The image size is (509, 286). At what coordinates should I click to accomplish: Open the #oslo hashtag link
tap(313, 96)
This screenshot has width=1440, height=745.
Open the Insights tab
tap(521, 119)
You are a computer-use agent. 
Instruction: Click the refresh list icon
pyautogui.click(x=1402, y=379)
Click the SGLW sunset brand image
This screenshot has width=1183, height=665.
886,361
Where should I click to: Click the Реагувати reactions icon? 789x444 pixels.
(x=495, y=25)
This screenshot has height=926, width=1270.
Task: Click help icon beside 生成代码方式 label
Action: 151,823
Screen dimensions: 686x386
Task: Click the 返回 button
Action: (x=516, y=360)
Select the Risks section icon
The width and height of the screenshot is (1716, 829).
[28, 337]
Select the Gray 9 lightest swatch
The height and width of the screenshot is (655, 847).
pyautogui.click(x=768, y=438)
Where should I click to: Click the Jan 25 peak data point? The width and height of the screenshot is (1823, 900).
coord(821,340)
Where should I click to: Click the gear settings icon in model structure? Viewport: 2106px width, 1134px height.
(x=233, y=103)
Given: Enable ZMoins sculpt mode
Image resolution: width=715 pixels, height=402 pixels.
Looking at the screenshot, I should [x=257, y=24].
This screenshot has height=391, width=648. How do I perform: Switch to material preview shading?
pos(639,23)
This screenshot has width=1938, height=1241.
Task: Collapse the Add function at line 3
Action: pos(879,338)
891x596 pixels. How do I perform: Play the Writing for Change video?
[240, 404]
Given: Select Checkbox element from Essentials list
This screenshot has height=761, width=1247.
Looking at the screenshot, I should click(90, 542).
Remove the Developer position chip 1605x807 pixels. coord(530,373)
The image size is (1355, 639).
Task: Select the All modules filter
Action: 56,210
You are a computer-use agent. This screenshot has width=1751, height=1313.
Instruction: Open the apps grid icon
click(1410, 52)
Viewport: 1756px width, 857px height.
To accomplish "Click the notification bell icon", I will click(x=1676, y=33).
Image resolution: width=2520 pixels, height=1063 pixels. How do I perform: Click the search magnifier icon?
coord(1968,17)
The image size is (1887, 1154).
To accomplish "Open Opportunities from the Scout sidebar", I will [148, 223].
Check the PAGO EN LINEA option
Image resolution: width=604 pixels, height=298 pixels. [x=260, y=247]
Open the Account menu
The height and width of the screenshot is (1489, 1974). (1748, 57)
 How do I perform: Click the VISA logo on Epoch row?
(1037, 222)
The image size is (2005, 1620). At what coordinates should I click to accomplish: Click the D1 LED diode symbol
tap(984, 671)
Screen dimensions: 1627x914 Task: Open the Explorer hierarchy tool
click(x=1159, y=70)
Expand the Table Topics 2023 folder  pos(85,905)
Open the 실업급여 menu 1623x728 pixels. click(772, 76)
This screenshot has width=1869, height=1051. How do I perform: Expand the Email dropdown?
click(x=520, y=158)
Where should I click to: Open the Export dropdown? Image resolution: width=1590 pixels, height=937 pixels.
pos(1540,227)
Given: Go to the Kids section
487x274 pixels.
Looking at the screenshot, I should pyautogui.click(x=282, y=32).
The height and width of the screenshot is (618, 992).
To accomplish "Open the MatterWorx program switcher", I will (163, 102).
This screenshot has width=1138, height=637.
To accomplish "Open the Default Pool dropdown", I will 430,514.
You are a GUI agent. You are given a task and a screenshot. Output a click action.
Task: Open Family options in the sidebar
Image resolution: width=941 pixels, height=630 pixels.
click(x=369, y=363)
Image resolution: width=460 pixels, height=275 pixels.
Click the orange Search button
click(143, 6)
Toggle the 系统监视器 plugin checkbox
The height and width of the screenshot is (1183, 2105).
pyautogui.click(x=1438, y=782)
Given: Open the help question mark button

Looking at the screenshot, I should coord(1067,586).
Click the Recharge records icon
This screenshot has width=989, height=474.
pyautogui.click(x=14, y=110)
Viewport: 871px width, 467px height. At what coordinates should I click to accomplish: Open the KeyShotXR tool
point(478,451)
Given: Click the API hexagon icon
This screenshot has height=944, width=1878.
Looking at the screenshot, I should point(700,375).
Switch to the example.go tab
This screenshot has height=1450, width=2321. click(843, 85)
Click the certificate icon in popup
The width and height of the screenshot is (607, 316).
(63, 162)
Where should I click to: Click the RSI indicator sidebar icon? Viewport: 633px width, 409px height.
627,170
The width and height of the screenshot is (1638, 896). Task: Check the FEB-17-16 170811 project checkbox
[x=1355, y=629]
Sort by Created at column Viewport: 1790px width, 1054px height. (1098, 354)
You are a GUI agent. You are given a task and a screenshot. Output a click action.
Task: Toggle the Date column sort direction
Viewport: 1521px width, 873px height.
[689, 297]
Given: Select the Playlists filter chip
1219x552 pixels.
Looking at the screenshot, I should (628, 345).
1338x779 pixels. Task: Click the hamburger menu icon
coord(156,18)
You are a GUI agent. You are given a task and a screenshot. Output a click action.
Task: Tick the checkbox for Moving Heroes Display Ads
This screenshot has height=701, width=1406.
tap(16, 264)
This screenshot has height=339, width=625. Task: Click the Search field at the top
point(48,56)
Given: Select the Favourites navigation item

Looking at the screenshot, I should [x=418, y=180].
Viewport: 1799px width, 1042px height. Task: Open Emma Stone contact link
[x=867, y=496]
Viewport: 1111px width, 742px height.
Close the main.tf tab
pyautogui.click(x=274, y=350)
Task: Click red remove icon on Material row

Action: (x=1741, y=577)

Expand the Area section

-*-*-

Instructions for the task =
Go over the listing above and return each line with "will".

Problem solution =
To accomplish "Click the notification bell icon", I will click(x=1676, y=33).
To accomplish "Open Opportunities from the Scout sidebar", I will [148, 223].
To accomplish "Open the MatterWorx program switcher", I will (163, 102).
To accomplish "Open the Default Pool dropdown", I will 430,514.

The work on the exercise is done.